I’m Not Scared Anymore

August, 30 2014

I’m sat writing this blog post on an airbed in a flat in Nijmegen, Netherlands. I’m writing it after the first flight I’ve ever taken by myself. I arrived in Nijmegen after something of an adventure. Yeah, let’s call it that..

So something that stems back to my teenage years, is the fact that I’m a massive worrier. I worry about a lot of things, and manage to get myself all worked up about scenarios that haven’t even happened yet. I vividly play out how a situation is going to go in my head, and it usually doesn’t go well, so I get more anxious, and often times end up not doing stuff because I don’t want it to go the way I pictured it.

But as I sat alone in Cardiff airport’s finest coffee shop, I was pondering why it was that I was nervous about this flight. There was a point a few years ago where I was nervous about taking trains by myself, but now I do that pretty much every day. There was a point where I was utterly terrified of the London tube, but now I’m usually the one leading the way when we go to London. And I realised it’s because I worried that, in all of those travel situations, I’d find myself on the wrong train, in an unfamiliar place, and lost.
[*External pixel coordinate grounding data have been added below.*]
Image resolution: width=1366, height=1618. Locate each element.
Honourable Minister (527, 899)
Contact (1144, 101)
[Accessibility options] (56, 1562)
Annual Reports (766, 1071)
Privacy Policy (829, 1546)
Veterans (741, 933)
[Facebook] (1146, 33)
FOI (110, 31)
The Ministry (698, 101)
Now, the flight was fine (there was free coffee and biscuits, and I sat next to a top bloke called Kevin, so that helped). And once I got off the plane, it was apparently a single, one way train from Amsterdam to Nijmegen. 20 minutes into the 90 minute journey, an announcement comes through on the train, all in Dutch. I assumed it was just a “welcome aboard this train..” and carried on falling in love with the scenery. Turns out, the announcement was detailing an incident on the line, and this train was no longer going to Nijmegen. And I should’ve gotten off at the last stop. Now, rather than one simple train ride, I had to hop back and forth between small stations in the Dutch countryside. Literally the very thing that I was worried about with this journey. But there was a Spanish psychology student, an Indian business man, and me (it sounds like the start of a bad joke), all in this same position. And you know what? My body’s adrenaline kicked in, and I entered that “hero mode” you go into on Guitar Hero. I found myself leading the way down platforms towards trains. Because I knew that my end goal was to get to Nijmegen, and nothing was going to stop me. I think if I’d actually stopped to let the situation sink in, I probably would’ve curled up in a foetal ball and cried. But I didn’t. I made it. And the unlikely band of brothers that were with me made it too. We were in the same situation, and we helped each other through it.

I used to be afraid that I could never get better. I used to be scared that the misery that had descended upon me was going to cling to me, and that’s the way my life was going to be from now on. I used to worry that no-one would listen to me if I talked to them; that my problems weren’t worth their time. But, like my Nijmegen train situation, once the worst has actually happened, what is there to be scared of and worried about? You’re in that situation, thrown in at the deep end, and you just… deal with it. You find ways around it. Now unfortunately for me, self-harm was a knee jerk reaction to my bad situation. But then writing and playing music (which didn’t have that same crappy guilty feeling as after self-harming) was the reaction to self-harm, even if it wasn’t necessarily a conscious decision for me.

Like I worried about catching a wrong train/flight/bus and getting lost, and being in an unfamiliar place, I think the process of leaving behind self-harm can be kinda scary. Once it becomes familiar, it becomes what you know. It becomes your go-to way of coping. But you know what? Get yourself out of that comfort zone, put yourself in an unfamiliar situation, and your survival instincts kick in, and you’ll surprise yourself at just how much you’re actually capable of. If you’ve got that end goal in sight of getting better (or getting to Nijmegen) then don’t let anything stop you. Once you decide that you’re ready to leave self-harm behind, then don’t let a single bad day ruin a month of progress.

And there will be people who are in the same situation as you. There are people who’ve been through the same situation as you. There are people there to offer you a helping hand. Hopefully you find a few of them through Heads Above The Waves.

But if the worst has already happened, then what is there left to be worried about? Stop worrying, and start living.